(Stored data entries)
*** Block opens ***

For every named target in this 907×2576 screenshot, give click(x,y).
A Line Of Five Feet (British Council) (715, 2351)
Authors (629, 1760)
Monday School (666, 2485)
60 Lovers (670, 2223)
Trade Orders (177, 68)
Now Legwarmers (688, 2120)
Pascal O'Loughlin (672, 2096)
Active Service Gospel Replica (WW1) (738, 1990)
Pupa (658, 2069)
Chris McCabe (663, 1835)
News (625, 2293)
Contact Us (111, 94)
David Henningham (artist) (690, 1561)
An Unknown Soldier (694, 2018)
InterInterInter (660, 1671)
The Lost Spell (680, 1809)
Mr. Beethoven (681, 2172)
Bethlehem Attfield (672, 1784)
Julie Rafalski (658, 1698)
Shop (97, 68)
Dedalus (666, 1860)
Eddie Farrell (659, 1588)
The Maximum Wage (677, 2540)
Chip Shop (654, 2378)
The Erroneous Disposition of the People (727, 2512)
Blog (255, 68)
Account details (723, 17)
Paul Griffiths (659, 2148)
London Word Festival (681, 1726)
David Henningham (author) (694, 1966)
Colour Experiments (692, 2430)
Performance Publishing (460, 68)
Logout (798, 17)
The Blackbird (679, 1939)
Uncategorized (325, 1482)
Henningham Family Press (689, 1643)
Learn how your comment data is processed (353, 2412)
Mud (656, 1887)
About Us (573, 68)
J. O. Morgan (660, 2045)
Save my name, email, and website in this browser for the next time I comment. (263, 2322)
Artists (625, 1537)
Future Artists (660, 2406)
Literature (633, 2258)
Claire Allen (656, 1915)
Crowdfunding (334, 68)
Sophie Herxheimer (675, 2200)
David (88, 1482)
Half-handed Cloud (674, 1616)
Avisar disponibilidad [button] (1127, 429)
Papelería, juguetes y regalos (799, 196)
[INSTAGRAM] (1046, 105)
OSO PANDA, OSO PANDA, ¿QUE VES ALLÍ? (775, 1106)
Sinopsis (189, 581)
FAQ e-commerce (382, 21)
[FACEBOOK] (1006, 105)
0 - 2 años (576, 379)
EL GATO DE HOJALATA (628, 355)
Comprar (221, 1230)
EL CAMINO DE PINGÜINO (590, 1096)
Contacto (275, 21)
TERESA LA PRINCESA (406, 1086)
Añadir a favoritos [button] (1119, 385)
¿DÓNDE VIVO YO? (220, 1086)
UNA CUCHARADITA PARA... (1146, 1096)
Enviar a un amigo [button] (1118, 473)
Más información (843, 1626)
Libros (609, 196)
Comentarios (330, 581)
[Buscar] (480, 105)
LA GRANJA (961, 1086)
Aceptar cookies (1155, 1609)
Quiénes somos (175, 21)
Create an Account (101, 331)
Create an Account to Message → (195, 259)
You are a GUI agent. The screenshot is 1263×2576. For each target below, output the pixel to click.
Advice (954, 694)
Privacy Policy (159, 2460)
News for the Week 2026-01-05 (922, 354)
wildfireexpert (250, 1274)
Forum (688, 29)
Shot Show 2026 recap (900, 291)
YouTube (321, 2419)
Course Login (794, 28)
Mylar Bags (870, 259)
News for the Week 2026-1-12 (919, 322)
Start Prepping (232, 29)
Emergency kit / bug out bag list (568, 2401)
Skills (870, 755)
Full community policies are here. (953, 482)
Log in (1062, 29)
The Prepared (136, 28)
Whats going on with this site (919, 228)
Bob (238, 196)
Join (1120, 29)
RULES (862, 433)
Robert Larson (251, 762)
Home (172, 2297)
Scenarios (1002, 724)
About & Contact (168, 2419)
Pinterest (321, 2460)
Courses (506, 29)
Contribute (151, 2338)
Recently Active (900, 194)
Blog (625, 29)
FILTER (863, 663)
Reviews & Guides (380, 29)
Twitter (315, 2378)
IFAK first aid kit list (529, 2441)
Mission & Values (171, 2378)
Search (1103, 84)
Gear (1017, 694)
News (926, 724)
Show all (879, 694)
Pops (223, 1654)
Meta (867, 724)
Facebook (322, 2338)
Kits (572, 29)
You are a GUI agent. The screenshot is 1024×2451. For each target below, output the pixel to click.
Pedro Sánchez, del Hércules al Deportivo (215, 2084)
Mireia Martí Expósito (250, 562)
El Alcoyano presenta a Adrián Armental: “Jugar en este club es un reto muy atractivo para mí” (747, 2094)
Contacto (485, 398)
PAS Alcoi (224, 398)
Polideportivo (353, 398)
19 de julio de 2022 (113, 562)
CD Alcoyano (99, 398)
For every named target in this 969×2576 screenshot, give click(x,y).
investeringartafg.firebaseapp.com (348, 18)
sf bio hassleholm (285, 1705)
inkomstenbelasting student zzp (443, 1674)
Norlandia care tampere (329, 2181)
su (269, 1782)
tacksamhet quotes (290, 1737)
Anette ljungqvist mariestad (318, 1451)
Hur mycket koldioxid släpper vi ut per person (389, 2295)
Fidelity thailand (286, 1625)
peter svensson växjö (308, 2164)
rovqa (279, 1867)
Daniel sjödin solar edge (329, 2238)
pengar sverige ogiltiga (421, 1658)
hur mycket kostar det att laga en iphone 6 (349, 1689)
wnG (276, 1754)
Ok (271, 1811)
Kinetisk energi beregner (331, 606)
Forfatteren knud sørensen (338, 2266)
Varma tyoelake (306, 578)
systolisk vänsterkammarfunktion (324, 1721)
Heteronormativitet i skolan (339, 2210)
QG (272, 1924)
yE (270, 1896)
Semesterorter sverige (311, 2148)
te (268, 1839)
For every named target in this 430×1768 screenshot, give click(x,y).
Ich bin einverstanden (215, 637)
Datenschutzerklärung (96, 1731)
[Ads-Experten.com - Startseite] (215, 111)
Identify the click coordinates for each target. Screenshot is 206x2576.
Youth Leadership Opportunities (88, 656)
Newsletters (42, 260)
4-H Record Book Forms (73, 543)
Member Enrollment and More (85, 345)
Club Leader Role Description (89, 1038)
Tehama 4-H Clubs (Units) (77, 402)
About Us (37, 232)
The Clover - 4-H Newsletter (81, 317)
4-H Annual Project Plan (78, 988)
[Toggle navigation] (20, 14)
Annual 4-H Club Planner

*** Block closes ***

Filter the lines above so that only those with the string "Week" remain, then copy them.

### RESULT OF THIS EXERCISE
News for the Week 2026-01-05 (922, 354)
News for the Week 2026-1-12 (919, 322)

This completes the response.